(Itens guardados de uma coleção)
++++++++

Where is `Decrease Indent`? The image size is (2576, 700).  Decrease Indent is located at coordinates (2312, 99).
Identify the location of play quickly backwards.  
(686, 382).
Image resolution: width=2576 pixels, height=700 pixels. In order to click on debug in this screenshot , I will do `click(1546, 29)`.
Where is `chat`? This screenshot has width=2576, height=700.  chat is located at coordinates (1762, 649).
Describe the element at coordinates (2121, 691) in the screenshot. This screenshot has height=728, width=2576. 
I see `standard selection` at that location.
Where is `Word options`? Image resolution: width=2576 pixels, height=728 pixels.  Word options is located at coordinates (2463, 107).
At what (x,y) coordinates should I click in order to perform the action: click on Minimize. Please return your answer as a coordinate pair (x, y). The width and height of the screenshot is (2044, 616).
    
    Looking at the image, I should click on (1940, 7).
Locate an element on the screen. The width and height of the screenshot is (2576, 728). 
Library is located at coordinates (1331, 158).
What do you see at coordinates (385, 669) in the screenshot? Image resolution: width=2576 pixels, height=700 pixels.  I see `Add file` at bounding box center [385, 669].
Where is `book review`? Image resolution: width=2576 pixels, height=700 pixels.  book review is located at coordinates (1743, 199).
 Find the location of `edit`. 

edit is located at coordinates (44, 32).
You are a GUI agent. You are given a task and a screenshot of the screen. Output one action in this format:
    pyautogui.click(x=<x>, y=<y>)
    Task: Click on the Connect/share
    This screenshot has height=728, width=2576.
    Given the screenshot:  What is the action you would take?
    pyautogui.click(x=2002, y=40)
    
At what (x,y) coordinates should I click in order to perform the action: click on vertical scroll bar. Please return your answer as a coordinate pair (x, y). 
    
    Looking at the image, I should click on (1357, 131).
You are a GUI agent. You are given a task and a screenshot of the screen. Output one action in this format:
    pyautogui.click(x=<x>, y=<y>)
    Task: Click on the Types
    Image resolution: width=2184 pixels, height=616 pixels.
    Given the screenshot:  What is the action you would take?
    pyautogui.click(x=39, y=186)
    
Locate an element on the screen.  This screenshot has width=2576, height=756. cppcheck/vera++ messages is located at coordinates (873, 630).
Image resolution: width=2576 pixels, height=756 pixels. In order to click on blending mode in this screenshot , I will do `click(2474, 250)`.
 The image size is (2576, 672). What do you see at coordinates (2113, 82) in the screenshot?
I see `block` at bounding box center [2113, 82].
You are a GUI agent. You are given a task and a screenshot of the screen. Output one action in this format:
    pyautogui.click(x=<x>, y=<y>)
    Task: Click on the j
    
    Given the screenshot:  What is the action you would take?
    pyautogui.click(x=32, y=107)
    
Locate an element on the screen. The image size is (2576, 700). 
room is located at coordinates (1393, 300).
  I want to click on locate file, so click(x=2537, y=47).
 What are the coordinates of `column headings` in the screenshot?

++++++++

[O QUE SE PEDE]:
Reproduza fielmente as linhas que vão da que contém "is (2044, 616)." até a que contém "Looking at the image, I should click on (1940, 7).", incluindo as duas.

[RESPOSTA]:
At what (x,y) coordinates should I click in order to perform the action: click on Minimize. Please return your answer as a coordinate pair (x, y). The width and height of the screenshot is (2044, 616).
    
    Looking at the image, I should click on (1940, 7).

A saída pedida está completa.